Sinek draws attention to Adam Smith’s seminal work, The Wealth of Nations, being usurped in the 1970s by an article written by the Nobel prize winning economist Milton Friedman. You see, Adam Smith recognised the power of the consumer but also realised that humans had a predilection for self-interest (he termed it the Invisible Hand), so a butcher would only sell the finest cut of meat to get the sale which by default grew his business more than a butcher who sold lesser quality cuts, and likewise the baker and the brewer, but ultimately this was acceptable because the consumer benefited probably the most, and this holds true in a balanced system. What Smith hadn’t reckoned for was a time where entire groups of outside investors could exert massive pressure on a butcher, baker or brewer to use cheaper ingredients to cut costs with the sole purpose of maximising the investors returns, which is where Friedman comes into the story.
Forgive me a little, if I paraphrase Sinek here. In his seminal work, Friedman, laid out the theory for shareholder primacy that is at the heart of so much finite business today. Friedman wrote,
“In a free-enterprise, private property system, a corporate executive is an employee of the owners of the business. He has direct responsibility to his employers. That responsibility is to conduct the business in accordance with their desires, which generally will be to make as much money as possible while conforming to the basic rules of the society, both those embodied in law and those embodied in the ethical custom”.
According to Sinek, this means that the sole purpose of business is to make money and that money belongs to the shareholders. Sinek uses the analogy that shareholders don’t own the car they’re just renting it and when it starts to slow down they dump it and move on. Therefore, they can never be truly engaged with a company in the long-term because their finite mindset is looking for the end, their out, and it’s this that destroys the infinite mindset which ultimately drags a company down leaving the employees and the local community to deal with any fallout.

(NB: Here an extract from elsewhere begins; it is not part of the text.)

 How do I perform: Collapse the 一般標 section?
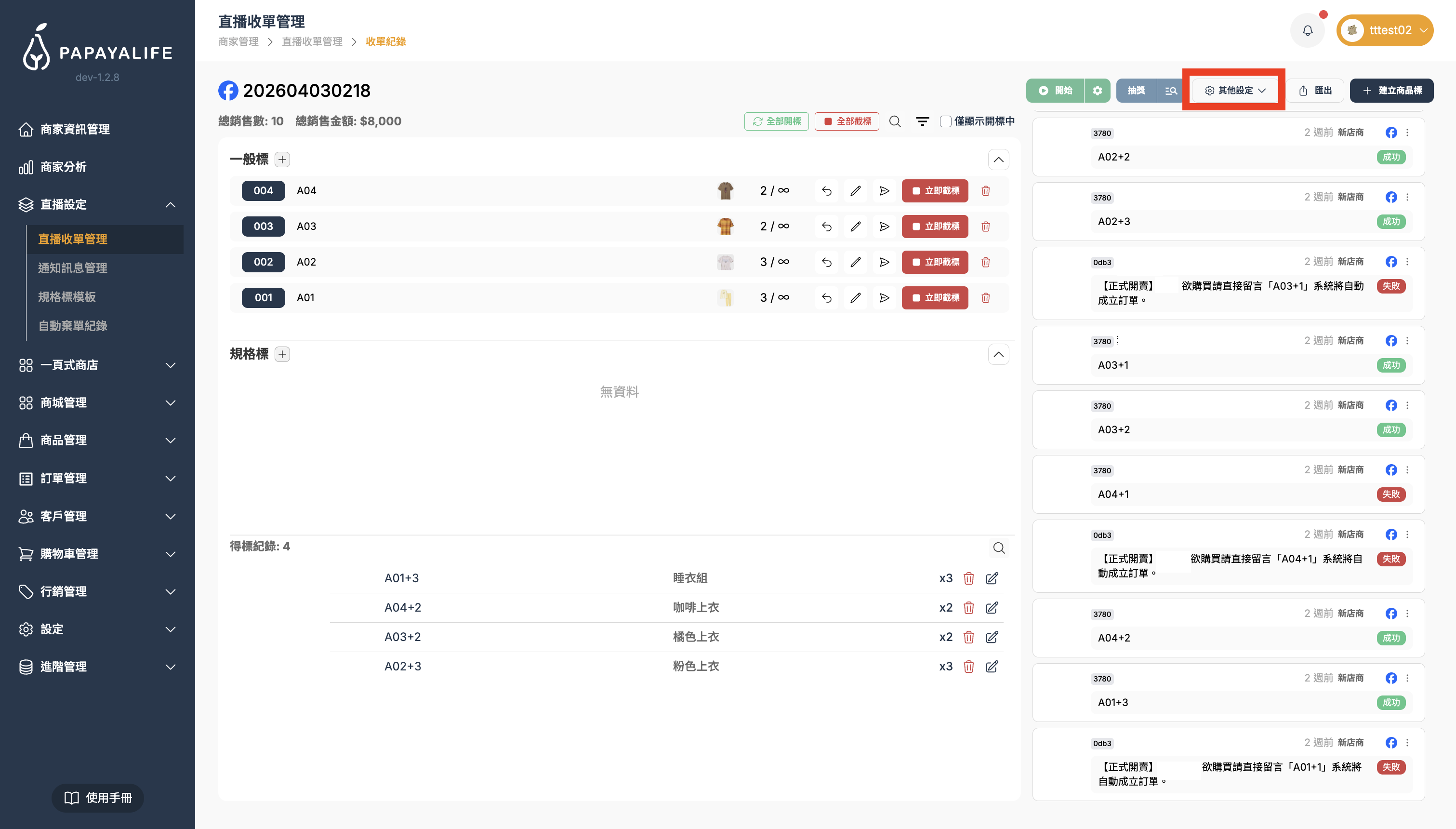[998, 160]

We get taught a lot at business schools, conferences, online tutorials, and from our countless books about business but have we ever stopped to think about what was before? Could we get back to an infinitely minded business world centred around the consumer that Adam Smith wrote about, or are we I wonder so far down the ‘shareholder primacy’ path that we accept the finite mindsets presented to us today as the norm?
The jury will be out for some time I think, but I’ll leave you with perhaps the most powerful quote from, The Infinite Game.
Sinek quotes Larry Fink the founder, Chairman and CEO of Blackrock Inc, one of the largest if not the largest money management firm in the world. In 2018 Fink wrote an open letter to the CEOs of America,
“Without a sense of purpose, no company, either public or private, can achieve its full potential. It will eventually lose the licence to operate from key stakeholders. It will succumb to short-term pressures to distribute earnings, and, in the process sacrifice investments in employee development, innovation, and capital expenditures that are necessary for long-term growth”.